To determine whether modulation of systolic ventricular interaction influences right ventricular performance during right heart ischemia, the effects of septal ischemia and inotropic stimulation were studied in 15 dogs in an open chest preparation. Right coronary branch occlusions led to right ventricular dilation and free wall dyskinesia, reversed septal curvature and reduced left ventricular diastolic volume. In systole, the septum thickened but bulged paradoxically into the right ventricle generating an active but depressed right ventricular systolic pressure (28.9 ± 5.5 to 22.1 ± 4.5 mm Hg), with associated decreases in right ventricular stroke work (5.66 ± 0.94 to 1.92 ± 0.53 g m/m²) and left ventricular systolic pressure (123 ± 11 to 80 ± 10 mm Hg).
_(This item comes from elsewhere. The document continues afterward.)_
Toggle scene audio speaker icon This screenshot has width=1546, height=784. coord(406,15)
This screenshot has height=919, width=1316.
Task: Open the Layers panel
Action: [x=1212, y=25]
Septal ischemia induced systolic septal thinning, left ventricular dilation and decreased left ventricular systolic pressure (80 ± 10 to 55 ± 10 mm Hg) and stroke work. Although the extent of paradoxic septal displacement increased, there were further dec- rements in right ventricular systolic pressure (22.1 ± 4.5 to 18.7 ± 4.3 mm Hg) and stroke work (1.92 ± 0.53 to 0.7 ± 0.2 g·m/m²). Dopamine infusion augmented left ventricular free wall contraction and increased left ventricular systolic pressure (55 ± 10 to 172 ± 17 mm Hg) and stroke work. Although systolic septal thinning persisted, the extent of paradoxic septal displacement increased strikingly and, despite continued right ventricular free wall dyskinesia, right ventricular systolic pressure increased (18.7 ± 4.3 to 39.6 ± 6.2 mm Hg) as did right ventricular stroke work (0.7 ± 0.2 to 7 ± 1.6 g·m/m²). Therefore, the magnitude of systolic interaction is an important determinant of right ventricular performance during right heart ischemia. Septal dysfunction diminishes this interaction, whereas inotropic stimulation augments this compensatory mechanism.